Construction technique

The opus gallicum (Latin for "Gallic work") was a technique of construction whereby precise holes were created in stone masonry for the insertion of wooden beams to create a wooden infrastructure. The technique was so named because, though its presence is attested in protohistoric times, its use was common enough in Gaul to merit mention in Julius Caesar's Commentarii de Bello Gallico and was frequently employed in the Merovingian era. The technique was imported by the Normans into the Molise, where it was used extensively in the raising of castles in a short time. Gaulish masons are even known to have brought the technique from Merovingian Francia to Anglo-Saxon England during the 7th and 8th centuries and employed it in church architecture.

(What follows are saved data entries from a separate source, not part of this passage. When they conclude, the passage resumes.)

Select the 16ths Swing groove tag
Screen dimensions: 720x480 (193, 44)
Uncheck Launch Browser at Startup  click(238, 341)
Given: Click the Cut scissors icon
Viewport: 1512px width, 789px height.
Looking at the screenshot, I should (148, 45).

The opus gallicum served not only as an infrastructural base, but also a superstructural binding element designed to strengthen the masonry. While the arrangement of some of the holes found in preserved structures is often perplexing, leaving doubt as to the exact function of the beams, modern scholarship has largely moved away from the theory that the opus gallicum was a rare and inefficient method. Overall the technique was not uncommon in the Middle Ages.

==Sources==
- European Commission: Raphaël Programme. The Normans, a European people: The Norman heritage, 10th - 12th century. Architectural Heritage: Italy — the Molise §8 Fortifications and castles: Fortifications — The opus gallicum in the fortifications. 2004. Contains photographs of Molisian examples.
- Gravett, Christopher, and Nicolle, David. The Normans: Warrior Knights and their Castles. Osprey Publishing: Oxford, 2006.
- Gilbert, Edward. "Brixworth and the English Basilica." The Art Bulletin, Vol. 47, No. 1. (Mar., 1965), pp 1-20.